XML Sitemaps Explained — Structure, Best Practices, and Common Mistakes

Learn how XML sitemaps work, when you need one, and how to create, deploy, and maintain sitemap.xml files for better search engine discovery.

The Quick Answer

A sitemap.xml is a file that tells search engines which pages on your site exist and when they were last updated:

<?xml version="1.0" encoding="UTF-8"?>
<urlset xmlns="http://www.sitemaps.org/schemas/sitemap/0.9">
  <url>
    <loc>https://example.com/</loc>
    <lastmod>2026-02-05</lastmod>
  </url>
</urlset>

Place it at yoursite.com/sitemap.xml, reference it in robots.txt, and submit it to Google Search Console. That's the essentials.

The rest of this guide covers the full format, optional fields, deployment, and mistakes to avoid.


Why Sitemaps Exist

Search engines discover pages by following links. But not every page is well-linked:

  • New pages may have no inbound links yet
  • Orphan pages aren't linked from your navigation
  • Deep pages sit many clicks from the homepage
  • JavaScript-rendered content may not expose links to crawlers

A sitemap provides a direct list of URLs for crawlers to check. It does not guarantee indexing — it just makes discovery reliable.

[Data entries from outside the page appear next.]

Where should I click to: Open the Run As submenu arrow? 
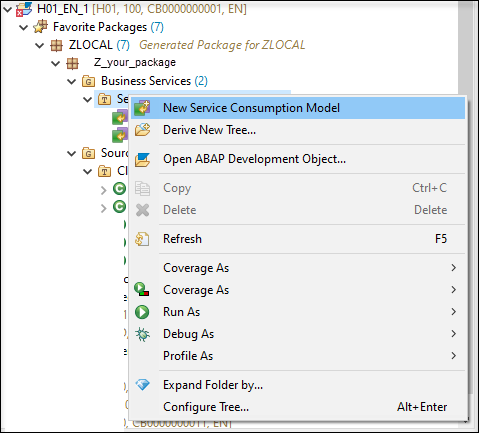[453, 312]
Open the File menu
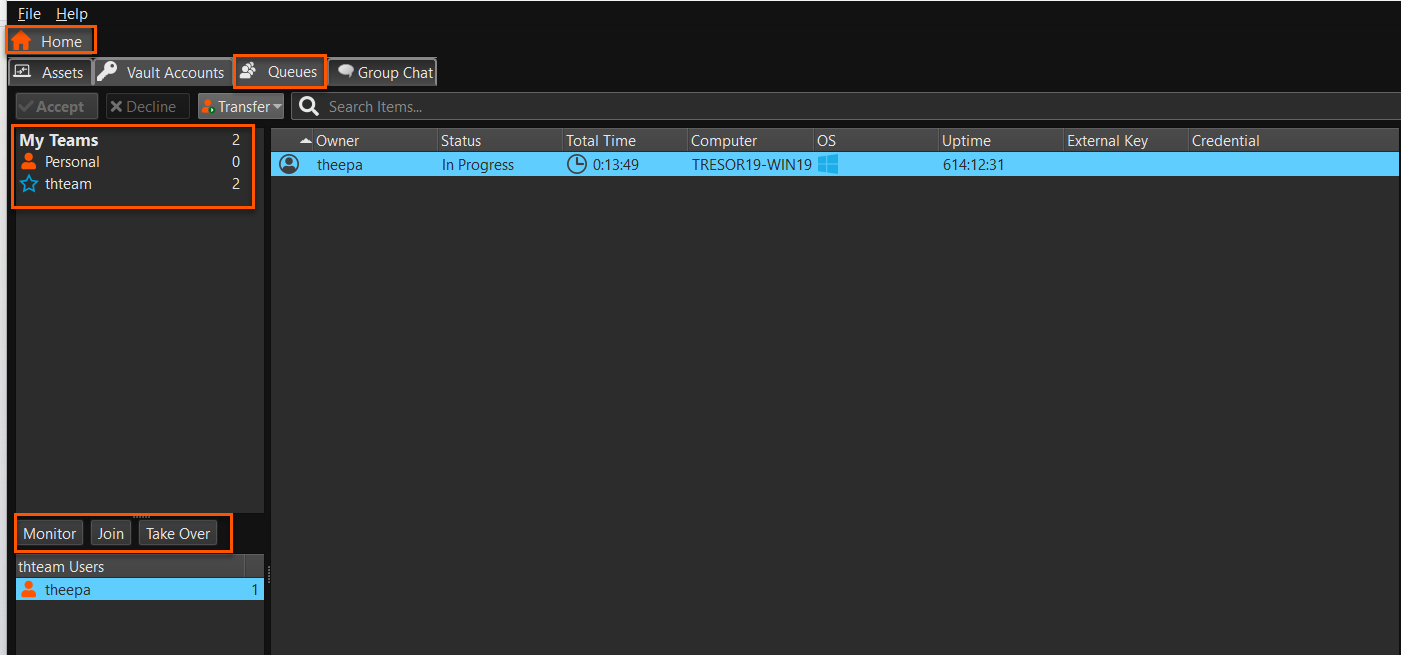Image resolution: width=1401 pixels, height=655 pixels. (x=27, y=13)
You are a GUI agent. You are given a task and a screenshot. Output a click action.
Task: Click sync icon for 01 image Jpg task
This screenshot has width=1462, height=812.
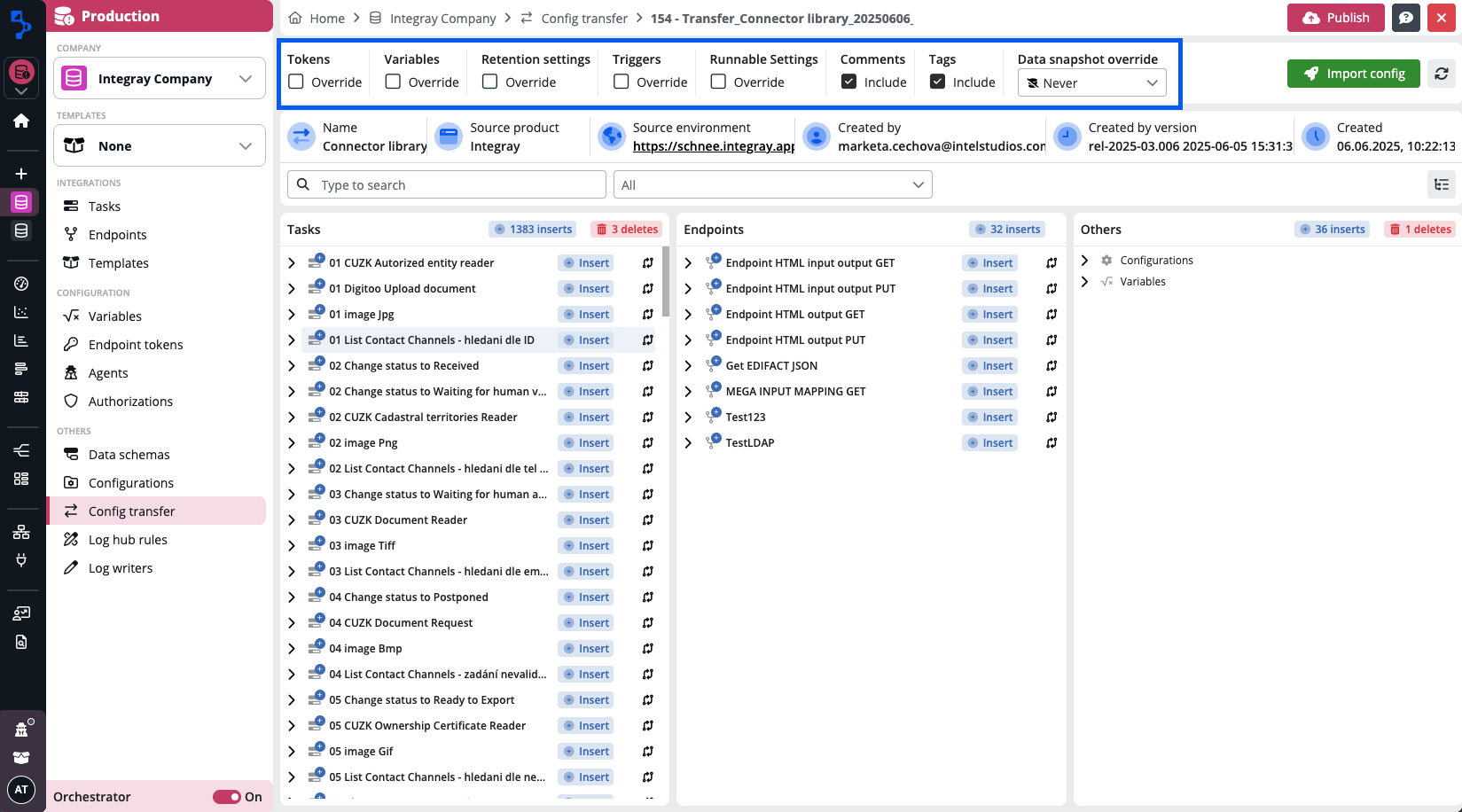click(648, 315)
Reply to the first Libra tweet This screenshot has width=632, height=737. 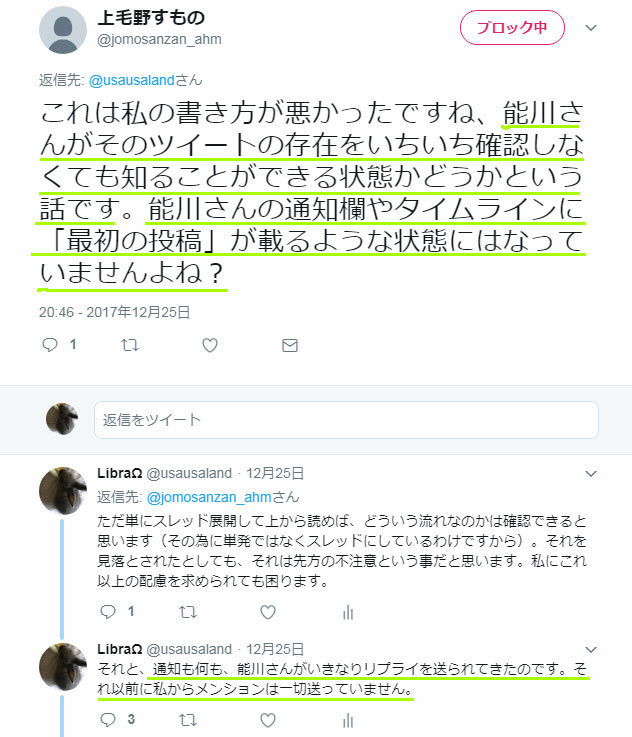click(x=108, y=612)
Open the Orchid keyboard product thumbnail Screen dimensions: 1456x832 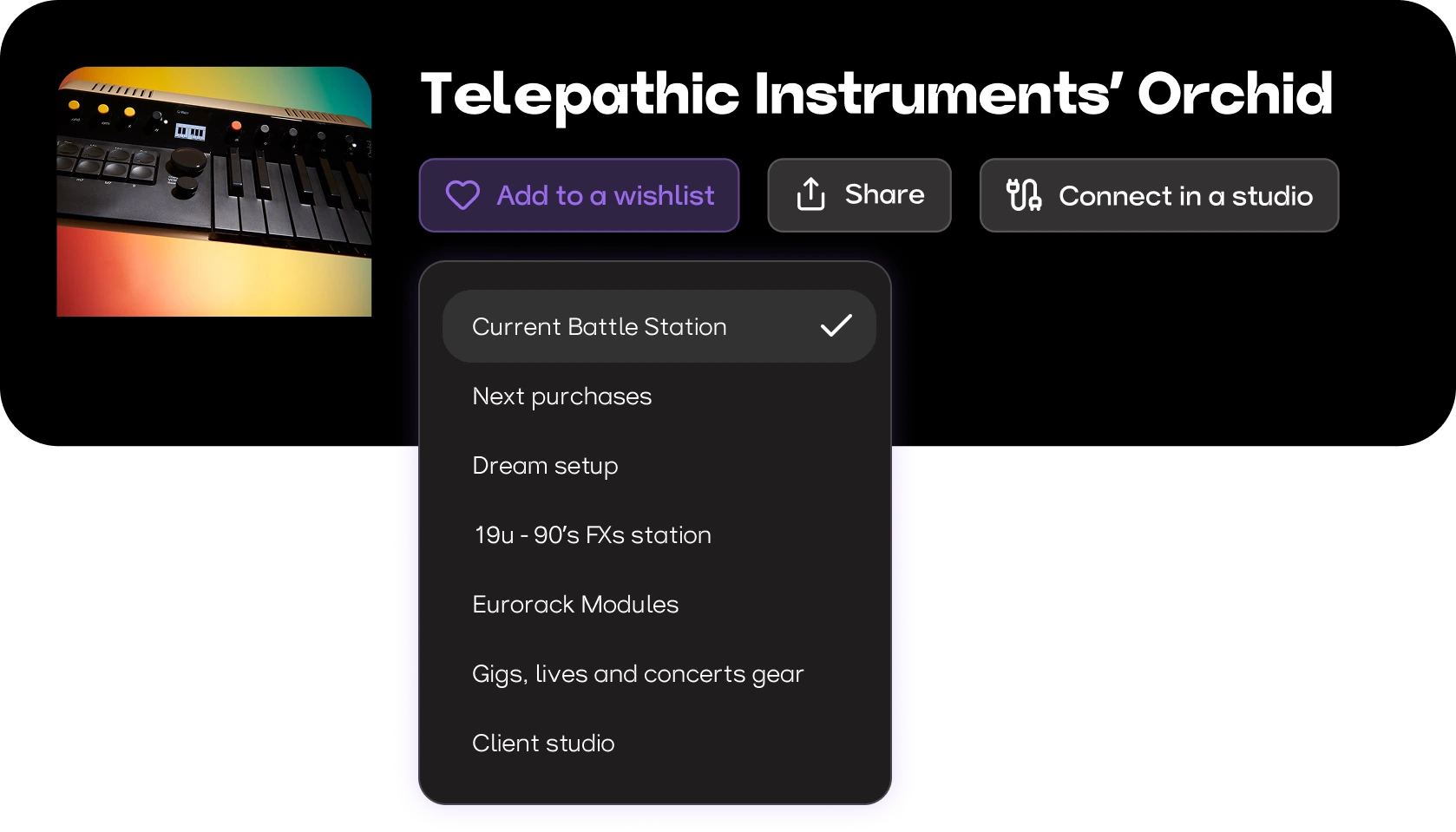point(214,192)
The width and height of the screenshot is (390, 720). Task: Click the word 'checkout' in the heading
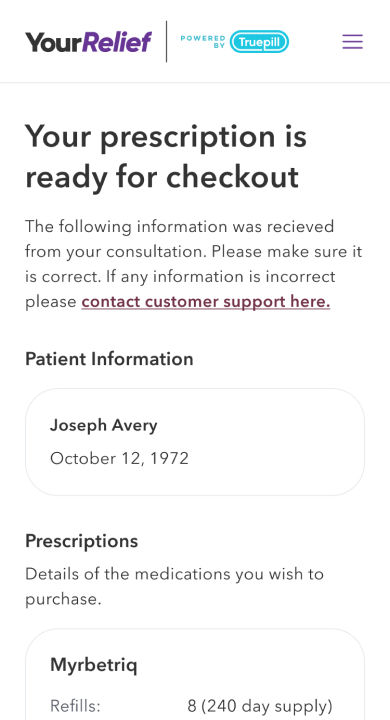point(232,177)
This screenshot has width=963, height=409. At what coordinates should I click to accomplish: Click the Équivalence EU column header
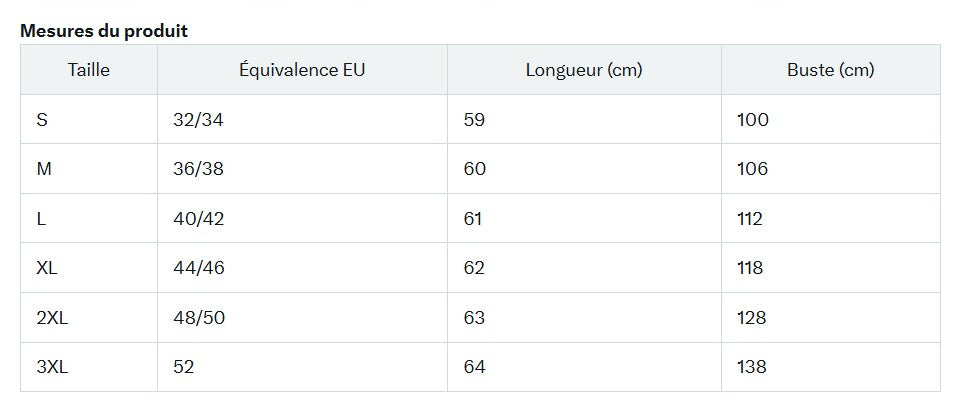(302, 69)
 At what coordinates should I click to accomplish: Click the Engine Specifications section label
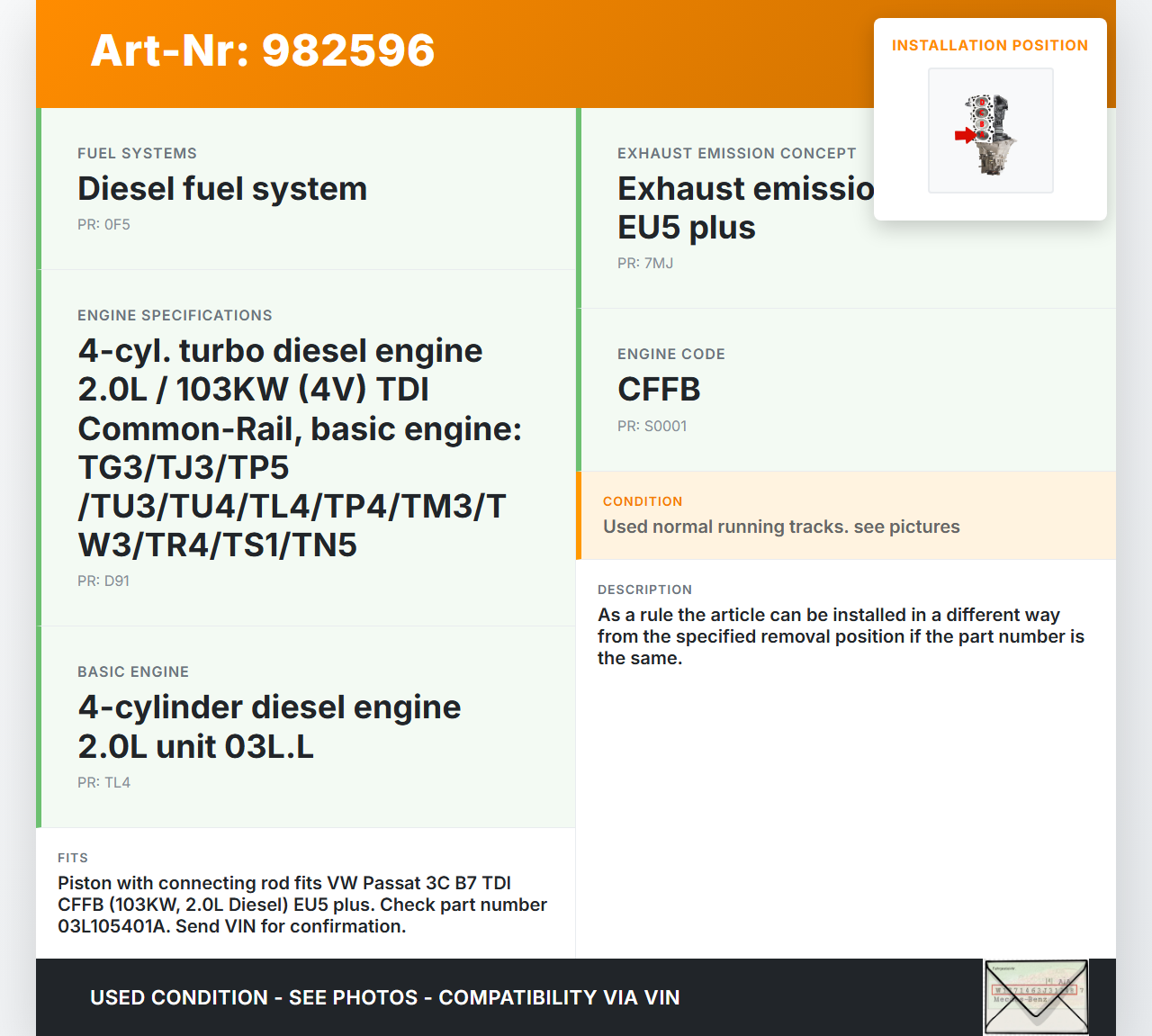(175, 315)
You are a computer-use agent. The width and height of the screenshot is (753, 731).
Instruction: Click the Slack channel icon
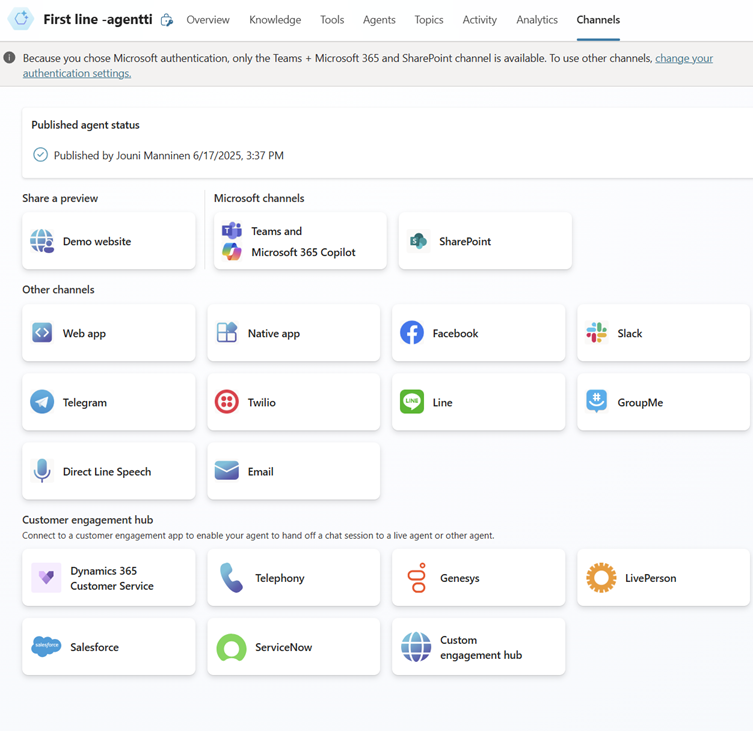pos(597,333)
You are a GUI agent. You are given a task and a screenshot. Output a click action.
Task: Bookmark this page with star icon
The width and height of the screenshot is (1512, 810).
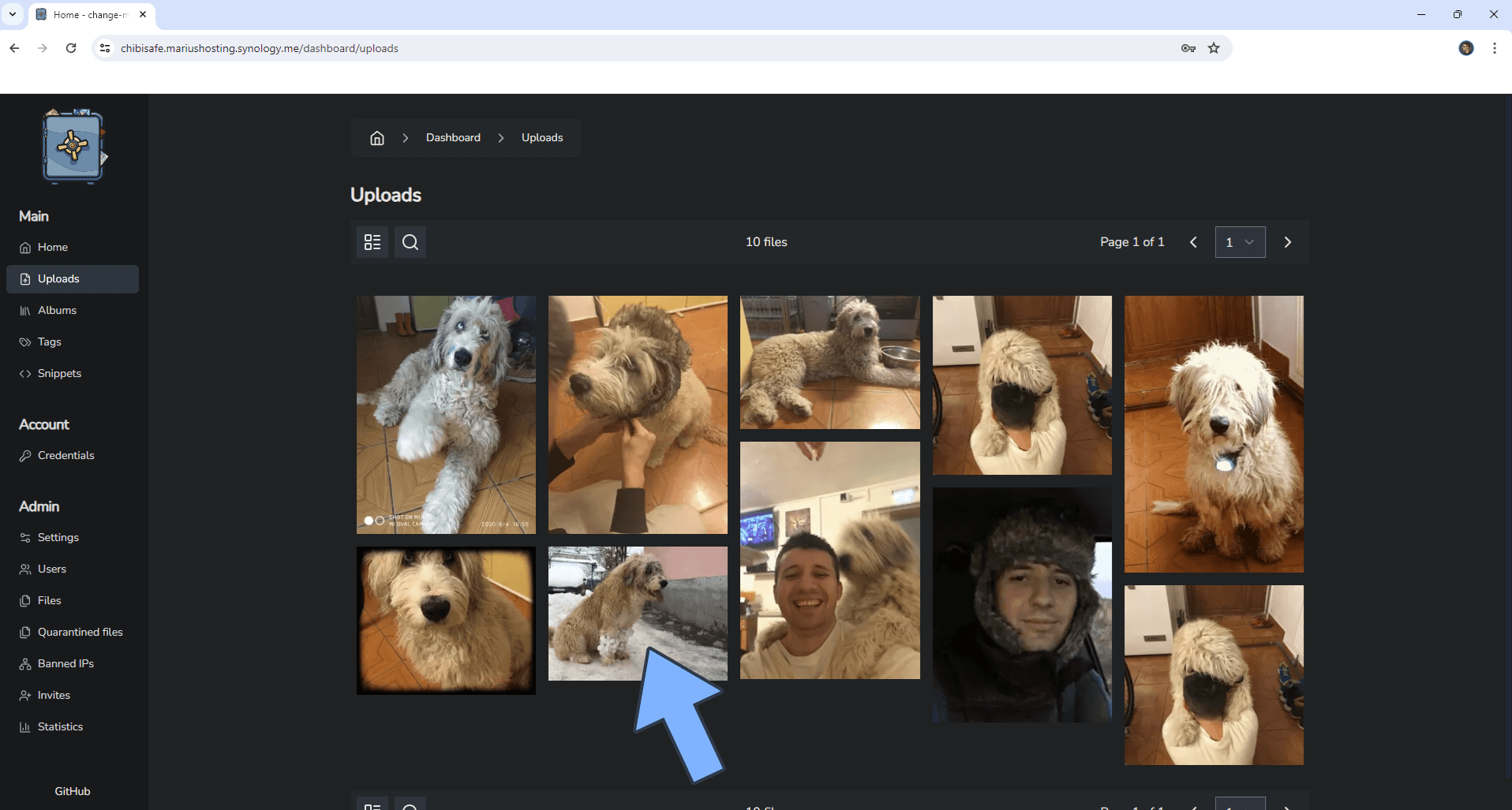[1214, 48]
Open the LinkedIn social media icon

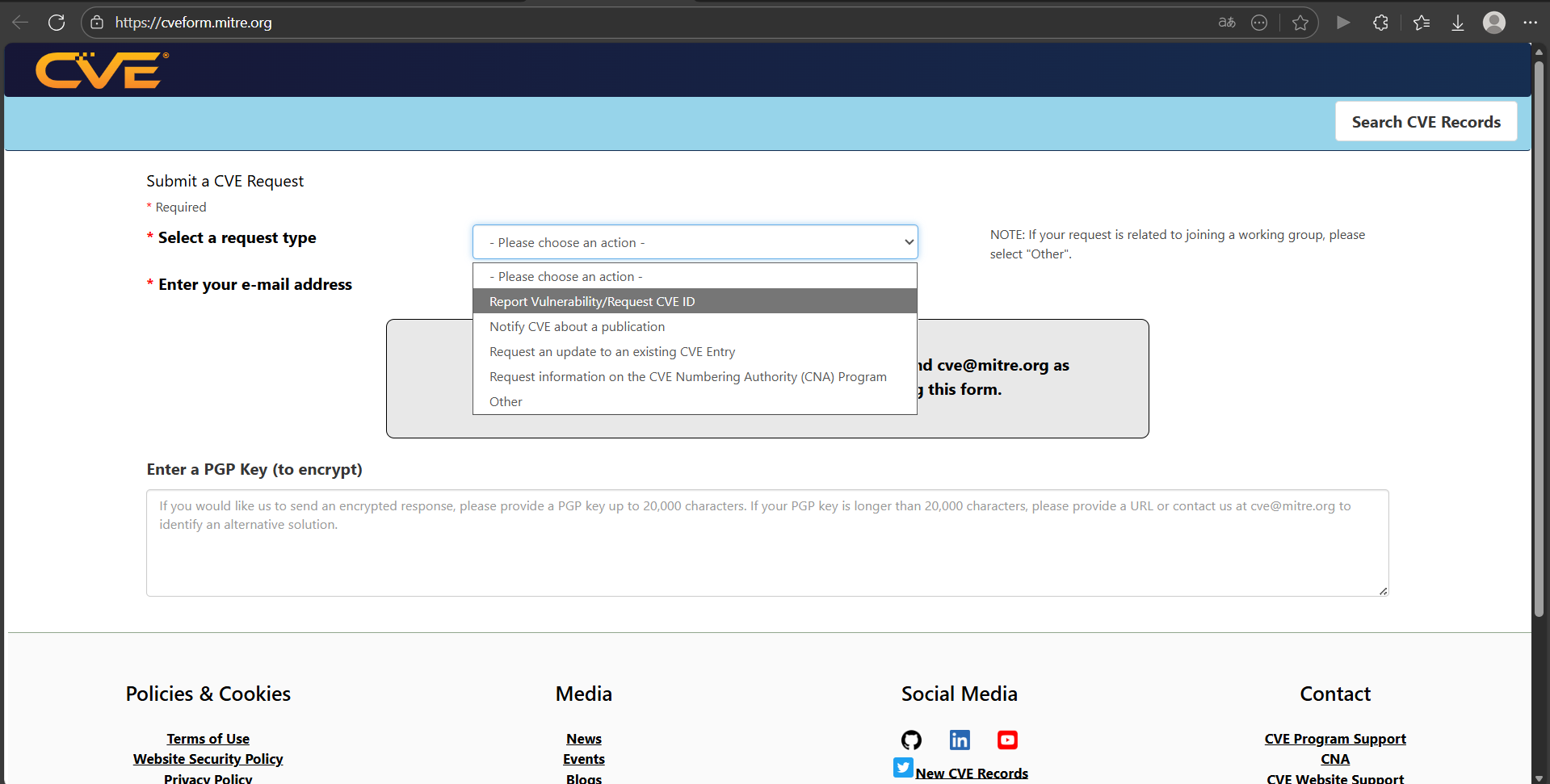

Key point: A sitemap is a suggestion, not a command. Search engines decide independently what to crawl and index.


Sitemap XML Format

Required Elements

Every valid sitemap needs:

Element Description
<?xml version="1.0" encoding="UTF-8"?> XML declaration
<urlset xmlns="http://www.sitemaps.org/schemas/sitemap/0.9"> Root element with namespace
<url> Container for each URL entry
<loc> Full URL including protocol (https://)

Optional Elements

Element Description Used by Google?
<lastmod> Last modification date (YYYY-MM-DD) Yes — if accurate
<changefreq> Expected change frequency Largely ignored
<priority> Relative importance (0.0–1.0) Largely ignored

A Complete Example

<?xml version="1.0" encoding="UTF-8"?>
<urlset xmlns="http://www.sitemaps.org/schemas/sitemap/0.9">
  <url>
    <loc>https://example.com/</loc>
    <lastmod>2026-02-05</lastmod>
    <changefreq>weekly</changefreq>
    <priority>1.0</priority>
  </url>
  <url>
    <loc>https://example.com/about</loc>
    <lastmod>2025-11-20</lastmod>
    <changefreq>monthly</changefreq>
    <priority>0.5</priority>
  </url>
  <url>
    <loc>https://example.com/blog/xml-sitemaps</loc>
    <lastmod>2026-02-05</lastmod>
    <changefreq>yearly</changefreq>
    <priority>0.7</priority>
  </url>
</urlset>

The lastmod Tag — The One That Matters

Of the three optional tags, lastmod is the only one Google actively uses. But it only works if it's accurate.

Good use of lastmod

Set it to the date the page content was actually last modified:

<lastmod>2026-01-15</lastmod>

Bad use of lastmod

Setting today's date on every page every time you regenerate the sitemap:

<!-- Don't do this — makes lastmod meaningless -->
<lastmod>2026-02-05</lastmod> <!-- on every URL, every day -->

When every URL has the same recent date, search engines cannot tell which pages actually changed. The signal becomes noise.

Accepted date formats

  • 2026-02-05 (date only — most common)
  • 2026-02-05T10:30:00+00:00 (full W3C datetime)
  • 2026-02-05T10:30:00Z (UTC)

Sitemap Limits

Constraint Limit
URLs per sitemap 50,000
File size (uncompressed) 50 MB
Gzipped files Accepted (.xml.gz)
Protocol Must match site protocol
Scope Same domain/subdomain only

If your site exceeds these limits, use a sitemap index file.


Sitemap Index Files

A sitemap index references multiple sitemap files:

<?xml version="1.0" encoding="UTF-8"?>
<sitemapindex xmlns="http://www.sitemaps.org/schemas/sitemap/0.9">
  <sitemap>
    <loc>https://example.com/sitemap-pages.xml</loc>
    <lastmod>2026-02-05</lastmod>
  </sitemap>
  <sitemap>
    <loc>https://example.com/sitemap-blog.xml</loc>
    <lastmod>2026-02-03</lastmod>
  </sitemap>
  <sitemap>
    <loc>https://example.com/sitemap-products.xml</loc>
    <lastmod>2026-01-28</lastmod>
  </sitemap>
</sitemapindex>

When to use a sitemap index

  • Site has more than 50,000 URLs
  • You want to organize sitemaps by content type (pages, blog, products)
  • Different sections update at different frequencies
  • You want to track indexing per section in Search Console

Deployment Checklist

1. Create your sitemap

Use the Sitemap XML Generator or generate it programmatically from your CMS or build process.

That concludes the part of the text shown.